TASK TO COMPLETE: Retype every entry in its entirety, without alteration.

RECORDED INFORMATION:
··········
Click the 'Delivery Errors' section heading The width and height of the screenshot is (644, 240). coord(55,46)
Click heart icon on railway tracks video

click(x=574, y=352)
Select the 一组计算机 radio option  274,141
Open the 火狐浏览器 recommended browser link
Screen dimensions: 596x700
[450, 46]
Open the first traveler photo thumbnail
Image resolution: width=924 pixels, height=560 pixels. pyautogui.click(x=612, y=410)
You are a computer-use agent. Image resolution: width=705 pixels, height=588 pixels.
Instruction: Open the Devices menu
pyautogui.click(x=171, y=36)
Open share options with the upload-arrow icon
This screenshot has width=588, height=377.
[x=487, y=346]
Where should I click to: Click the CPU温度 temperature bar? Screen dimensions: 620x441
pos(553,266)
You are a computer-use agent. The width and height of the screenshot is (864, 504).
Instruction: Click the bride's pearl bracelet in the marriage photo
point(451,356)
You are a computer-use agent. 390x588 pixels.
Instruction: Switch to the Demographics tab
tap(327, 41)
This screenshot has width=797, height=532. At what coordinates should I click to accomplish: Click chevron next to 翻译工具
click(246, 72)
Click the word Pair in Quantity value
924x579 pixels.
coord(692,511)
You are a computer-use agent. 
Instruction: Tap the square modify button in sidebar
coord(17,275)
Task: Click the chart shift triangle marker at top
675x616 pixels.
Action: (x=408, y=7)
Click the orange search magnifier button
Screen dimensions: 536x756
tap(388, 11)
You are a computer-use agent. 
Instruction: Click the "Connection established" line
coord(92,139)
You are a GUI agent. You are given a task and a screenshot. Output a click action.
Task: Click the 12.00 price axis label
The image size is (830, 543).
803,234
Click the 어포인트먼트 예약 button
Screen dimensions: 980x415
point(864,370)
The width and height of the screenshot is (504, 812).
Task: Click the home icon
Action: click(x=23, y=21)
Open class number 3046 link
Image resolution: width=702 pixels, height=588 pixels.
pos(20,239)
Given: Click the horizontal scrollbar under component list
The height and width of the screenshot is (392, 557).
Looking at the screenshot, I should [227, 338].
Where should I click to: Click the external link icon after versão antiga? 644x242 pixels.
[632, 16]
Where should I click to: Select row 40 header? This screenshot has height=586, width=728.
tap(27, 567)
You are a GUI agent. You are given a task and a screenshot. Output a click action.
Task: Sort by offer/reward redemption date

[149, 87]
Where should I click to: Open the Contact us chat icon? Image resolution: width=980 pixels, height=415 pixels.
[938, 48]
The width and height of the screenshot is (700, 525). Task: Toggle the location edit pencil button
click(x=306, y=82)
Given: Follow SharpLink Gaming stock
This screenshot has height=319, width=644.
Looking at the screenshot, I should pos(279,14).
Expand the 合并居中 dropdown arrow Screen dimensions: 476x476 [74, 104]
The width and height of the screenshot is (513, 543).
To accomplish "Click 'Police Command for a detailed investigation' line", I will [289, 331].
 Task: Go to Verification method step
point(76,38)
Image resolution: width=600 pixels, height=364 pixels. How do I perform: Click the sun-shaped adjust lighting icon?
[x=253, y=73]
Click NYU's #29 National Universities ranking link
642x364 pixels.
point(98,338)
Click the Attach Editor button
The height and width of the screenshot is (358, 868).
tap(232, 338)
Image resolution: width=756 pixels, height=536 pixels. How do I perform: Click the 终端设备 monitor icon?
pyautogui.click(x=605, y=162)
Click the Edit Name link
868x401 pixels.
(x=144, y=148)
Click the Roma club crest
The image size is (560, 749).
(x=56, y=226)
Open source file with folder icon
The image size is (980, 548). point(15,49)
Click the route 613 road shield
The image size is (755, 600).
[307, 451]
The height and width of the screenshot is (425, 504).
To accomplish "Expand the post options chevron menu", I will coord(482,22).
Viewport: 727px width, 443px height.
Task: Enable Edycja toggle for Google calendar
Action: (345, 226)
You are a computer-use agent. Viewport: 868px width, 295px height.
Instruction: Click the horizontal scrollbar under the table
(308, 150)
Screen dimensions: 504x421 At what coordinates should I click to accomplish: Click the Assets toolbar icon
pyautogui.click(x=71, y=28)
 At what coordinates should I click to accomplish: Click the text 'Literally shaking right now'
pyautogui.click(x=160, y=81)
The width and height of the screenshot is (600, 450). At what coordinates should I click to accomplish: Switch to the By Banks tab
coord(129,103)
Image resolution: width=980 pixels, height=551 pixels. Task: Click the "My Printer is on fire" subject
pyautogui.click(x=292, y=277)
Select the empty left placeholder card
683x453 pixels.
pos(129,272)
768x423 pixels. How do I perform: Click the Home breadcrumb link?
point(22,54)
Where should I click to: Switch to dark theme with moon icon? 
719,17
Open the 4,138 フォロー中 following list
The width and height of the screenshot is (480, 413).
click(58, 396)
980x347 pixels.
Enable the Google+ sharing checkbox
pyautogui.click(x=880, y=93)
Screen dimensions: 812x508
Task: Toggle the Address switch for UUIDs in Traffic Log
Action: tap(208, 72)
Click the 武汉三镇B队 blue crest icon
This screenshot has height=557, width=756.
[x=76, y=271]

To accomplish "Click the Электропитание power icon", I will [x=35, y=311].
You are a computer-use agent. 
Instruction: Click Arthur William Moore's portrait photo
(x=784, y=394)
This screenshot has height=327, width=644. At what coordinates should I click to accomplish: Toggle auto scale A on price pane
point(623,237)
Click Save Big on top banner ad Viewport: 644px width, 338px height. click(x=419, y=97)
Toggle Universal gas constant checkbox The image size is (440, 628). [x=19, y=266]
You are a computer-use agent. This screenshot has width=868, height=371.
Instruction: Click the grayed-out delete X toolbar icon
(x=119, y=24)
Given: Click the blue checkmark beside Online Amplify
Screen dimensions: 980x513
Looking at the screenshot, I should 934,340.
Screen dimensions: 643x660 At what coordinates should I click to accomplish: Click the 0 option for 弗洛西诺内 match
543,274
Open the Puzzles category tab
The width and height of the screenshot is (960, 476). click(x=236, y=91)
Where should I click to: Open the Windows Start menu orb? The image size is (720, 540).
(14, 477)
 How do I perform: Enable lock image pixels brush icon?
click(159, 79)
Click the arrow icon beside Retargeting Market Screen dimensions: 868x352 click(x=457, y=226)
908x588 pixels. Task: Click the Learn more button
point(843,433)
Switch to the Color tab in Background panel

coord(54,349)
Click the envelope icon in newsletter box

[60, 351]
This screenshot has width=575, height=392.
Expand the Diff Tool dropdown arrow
··········
RESULT OF THIS TASK:
Click the 'Delivery Errors' section heading The width and height of the screenshot is (644, 240). coord(55,46)
Click heart icon on railway tracks video

click(x=574, y=352)
Select the 一组计算机 radio option  274,141
Open the 火狐浏览器 recommended browser link
Screen dimensions: 596x700
[450, 46]
Open the first traveler photo thumbnail
Image resolution: width=924 pixels, height=560 pixels. pyautogui.click(x=612, y=410)
You are a computer-use agent. Image resolution: width=705 pixels, height=588 pixels.
Instruction: Open the Devices menu
pyautogui.click(x=171, y=36)
Open share options with the upload-arrow icon
This screenshot has width=588, height=377.
[x=487, y=346]
Where should I click to: Click the CPU温度 temperature bar? Screen dimensions: 620x441
pos(553,266)
You are a computer-use agent. The width and height of the screenshot is (864, 504).
Instruction: Click the bride's pearl bracelet in the marriage photo
point(451,356)
You are a computer-use agent. 390x588 pixels.
Instruction: Switch to the Demographics tab
tap(327, 41)
This screenshot has width=797, height=532. At what coordinates should I click to accomplish: Click chevron next to 翻译工具
click(246, 72)
Click the word Pair in Quantity value
924x579 pixels.
coord(692,511)
You are a computer-use agent. 
Instruction: Tap the square modify button in sidebar
coord(17,275)
Task: Click the chart shift triangle marker at top
675x616 pixels.
Action: (x=408, y=7)
Click the orange search magnifier button
Screen dimensions: 536x756
tap(388, 11)
You are a computer-use agent. 
Instruction: Click the "Connection established" line
coord(92,139)
You are a GUI agent. You are given a task and a screenshot. Output a click action.
Task: Click the 12.00 price axis label
The image size is (830, 543).
803,234
Click the 어포인트먼트 예약 button
Screen dimensions: 980x415
point(864,370)
The width and height of the screenshot is (504, 812).
Task: Click the home icon
Action: click(x=23, y=21)
Open class number 3046 link
Image resolution: width=702 pixels, height=588 pixels.
pos(20,239)
Given: Click the horizontal scrollbar under component list
The height and width of the screenshot is (392, 557).
Looking at the screenshot, I should [227, 338].
Where should I click to: Click the external link icon after versão antiga? 644x242 pixels.
[632, 16]
Where should I click to: Select row 40 header? This screenshot has height=586, width=728.
tap(27, 567)
You are a GUI agent. You are given a task and a screenshot. Output a click action.
Task: Sort by offer/reward redemption date

[149, 87]
Where should I click to: Open the Contact us chat icon? Image resolution: width=980 pixels, height=415 pixels.
[938, 48]
The width and height of the screenshot is (700, 525). Task: Toggle the location edit pencil button
click(x=306, y=82)
Given: Follow SharpLink Gaming stock
This screenshot has height=319, width=644.
Looking at the screenshot, I should pos(279,14).
Expand the 合并居中 dropdown arrow Screen dimensions: 476x476 [74, 104]
The width and height of the screenshot is (513, 543).
To accomplish "Click 'Police Command for a detailed investigation' line", I will [289, 331].
 Task: Go to Verification method step
point(76,38)
Image resolution: width=600 pixels, height=364 pixels. How do I perform: Click the sun-shaped adjust lighting icon?
[x=253, y=73]
Click NYU's #29 National Universities ranking link
642x364 pixels.
point(98,338)
Click the Attach Editor button
The height and width of the screenshot is (358, 868).
tap(232, 338)
Image resolution: width=756 pixels, height=536 pixels. How do I perform: Click the 终端设备 monitor icon?
pyautogui.click(x=605, y=162)
Click the Edit Name link
868x401 pixels.
(x=144, y=148)
Click the Roma club crest
The image size is (560, 749).
(x=56, y=226)
Open source file with folder icon
The image size is (980, 548). point(15,49)
Click the route 613 road shield
The image size is (755, 600).
[307, 451]
The height and width of the screenshot is (425, 504).
To accomplish "Expand the post options chevron menu", I will coord(482,22).
Viewport: 727px width, 443px height.
Task: Enable Edycja toggle for Google calendar
Action: (345, 226)
You are a computer-use agent. Viewport: 868px width, 295px height.
Instruction: Click the horizontal scrollbar under the table
(308, 150)
Screen dimensions: 504x421 At what coordinates should I click to accomplish: Click the Assets toolbar icon
pyautogui.click(x=71, y=28)
 At what coordinates should I click to accomplish: Click the text 'Literally shaking right now'
pyautogui.click(x=160, y=81)
The width and height of the screenshot is (600, 450). At what coordinates should I click to accomplish: Switch to the By Banks tab
coord(129,103)
Image resolution: width=980 pixels, height=551 pixels. Task: Click the "My Printer is on fire" subject
pyautogui.click(x=292, y=277)
Select the empty left placeholder card
683x453 pixels.
pos(129,272)
768x423 pixels. How do I perform: Click the Home breadcrumb link?
point(22,54)
Where should I click to: Switch to dark theme with moon icon? 
719,17
Open the 4,138 フォロー中 following list
The width and height of the screenshot is (480, 413).
click(58, 396)
980x347 pixels.
Enable the Google+ sharing checkbox
pyautogui.click(x=880, y=93)
Screen dimensions: 812x508
Task: Toggle the Address switch for UUIDs in Traffic Log
Action: tap(208, 72)
Click the 武汉三镇B队 blue crest icon
This screenshot has height=557, width=756.
[x=76, y=271]

To accomplish "Click the Электропитание power icon", I will [x=35, y=311].
You are a computer-use agent. 
Instruction: Click Arthur William Moore's portrait photo
(x=784, y=394)
This screenshot has height=327, width=644. At what coordinates should I click to accomplish: Toggle auto scale A on price pane
point(623,237)
Click Save Big on top banner ad Viewport: 644px width, 338px height. click(x=419, y=97)
Toggle Universal gas constant checkbox The image size is (440, 628). [x=19, y=266]
You are a computer-use agent. This screenshot has width=868, height=371.
Instruction: Click the grayed-out delete X toolbar icon
(x=119, y=24)
Given: Click the blue checkmark beside Online Amplify
Screen dimensions: 980x513
Looking at the screenshot, I should 934,340.
Screen dimensions: 643x660 At what coordinates should I click to accomplish: Click the 0 option for 弗洛西诺内 match
543,274
Open the Puzzles category tab
The width and height of the screenshot is (960, 476). click(x=236, y=91)
Where should I click to: Open the Windows Start menu orb? The image size is (720, 540).
(14, 477)
 How do I perform: Enable lock image pixels brush icon?
click(159, 79)
Click the arrow icon beside Retargeting Market Screen dimensions: 868x352 click(x=457, y=226)
908x588 pixels. Task: Click the Learn more button
point(843,433)
Switch to the Color tab in Background panel

coord(54,349)
Click the envelope icon in newsletter box

[60, 351]
This screenshot has width=575, height=392.
Expand the Diff Tool dropdown arrow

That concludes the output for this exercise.